All five Vols found tremendous success at the University of Tennessee. However, more impressively, each used their time on Rocky Top as a springboard for even more success in their careers in the years since.

Davis is one the NFL’s top broadcasters for Fox and the NFL Network, while Lawson has risen up the ranks as one of premier analysts for men’s and women’s basketball after an outstanding professional hoops career. Manning, of course, won five NFL MVPs and two Super Bowls, and is regarded as one of football’s all-time greats. Cutcliffe turned the Duke football program into a perennial winner as the head coach and Brown won a Super Bowl with the Seattle Seahawks as an assistant.

They each cited their time at Tennessee as the foundation for their success and pointed to the relationships they built during their time on The Hill.

“Once I was made aware of this recognition, I thought about the relationships and the friendships I made with teammates and coaches, students, members of the athletic department and the entire state of Tennessee,” Manning said.  “It’s really been a very special relationship with me and the people in the state of Tennessee. I have relationships that I cherish and relationships that I still hold very dear to this day.”

Manning forged tight bonds with Fulmer, his head coach, and Cutcliffe, his quartebacks coach and offensive coordinator, during his time at Tennessee. He was especially grateful they could be in Nashville on Saturday night to share the honor with him.

“It’s very great to be with Coach Fulmer always, and he’s a very great leader for this Hall of Fame and this athletic department,” Manning said. “Coach Cutcliffe –  he’s such a mentor for me. He’s my coach; he’s my friend. He kind of remained my coach when I was in the NFL. To be in with Coach Cutcliffe, it’s very special and I’m very proud.”

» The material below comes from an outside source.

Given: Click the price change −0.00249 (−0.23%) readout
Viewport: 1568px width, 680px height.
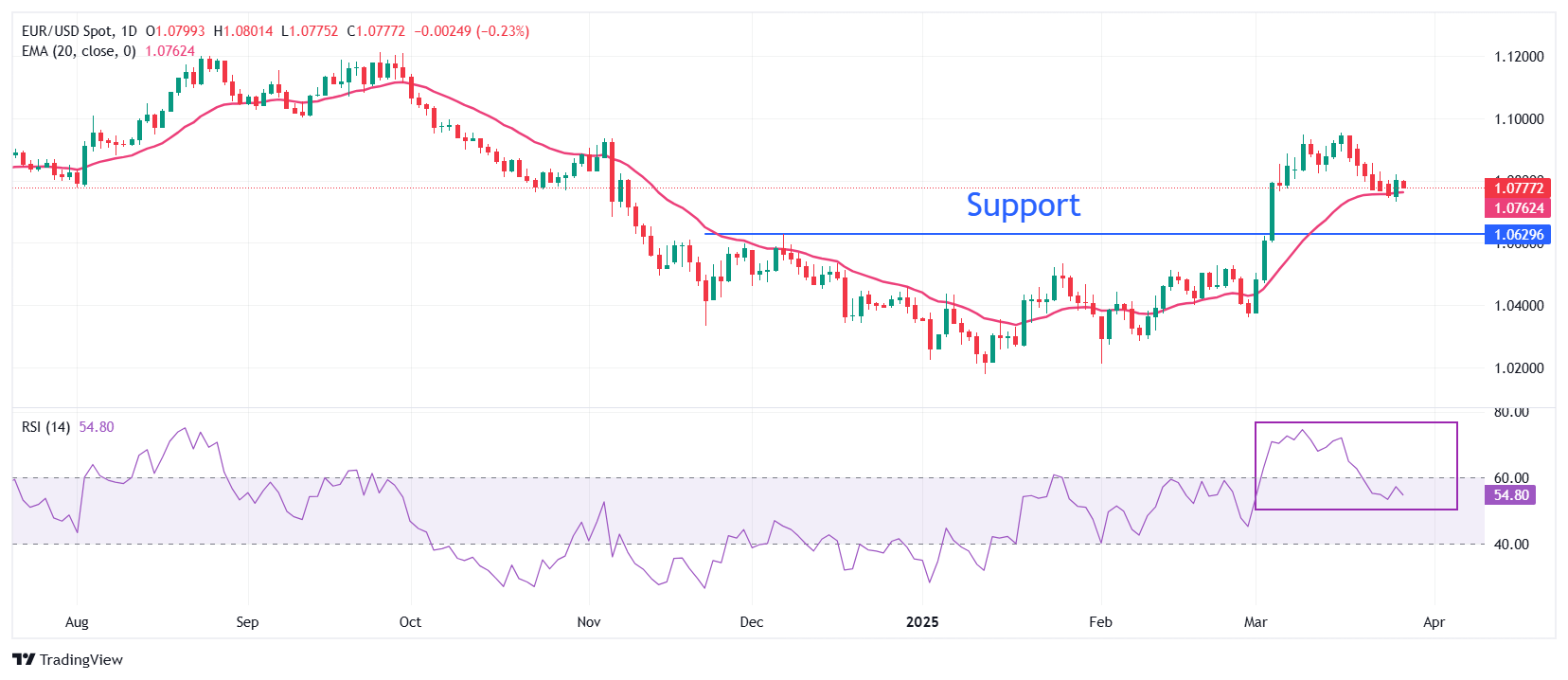Looking at the screenshot, I should pos(472,31).
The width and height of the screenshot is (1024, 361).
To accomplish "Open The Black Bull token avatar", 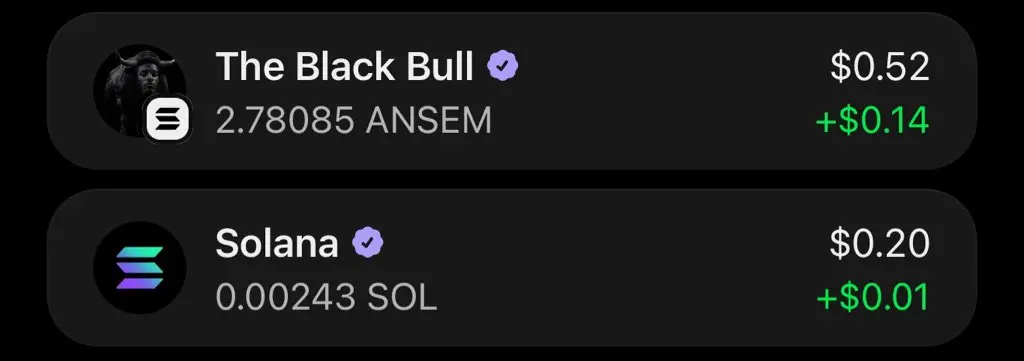I will [x=140, y=90].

Davis started four years as a defensive back for the Vols, totaling 13 interceptions and helping lead the Vols to the 1985 SEC Championship. He’s most known for being one the NFL’s leading broadcasters as well as the voice of the Madden Football video game. He remains close with teammates, coaches and faculty from his time on campus.

“I’m able to stay in touch both athletically and academically because I love everything that the University of Tennessee gave me,” Davis said.

“I was so lucky at Tennessee.”

Davis formed a special connection with Tennessee’s sports information and video staffs, as well as with John Ward, the legendary “Voice of the Vols.” 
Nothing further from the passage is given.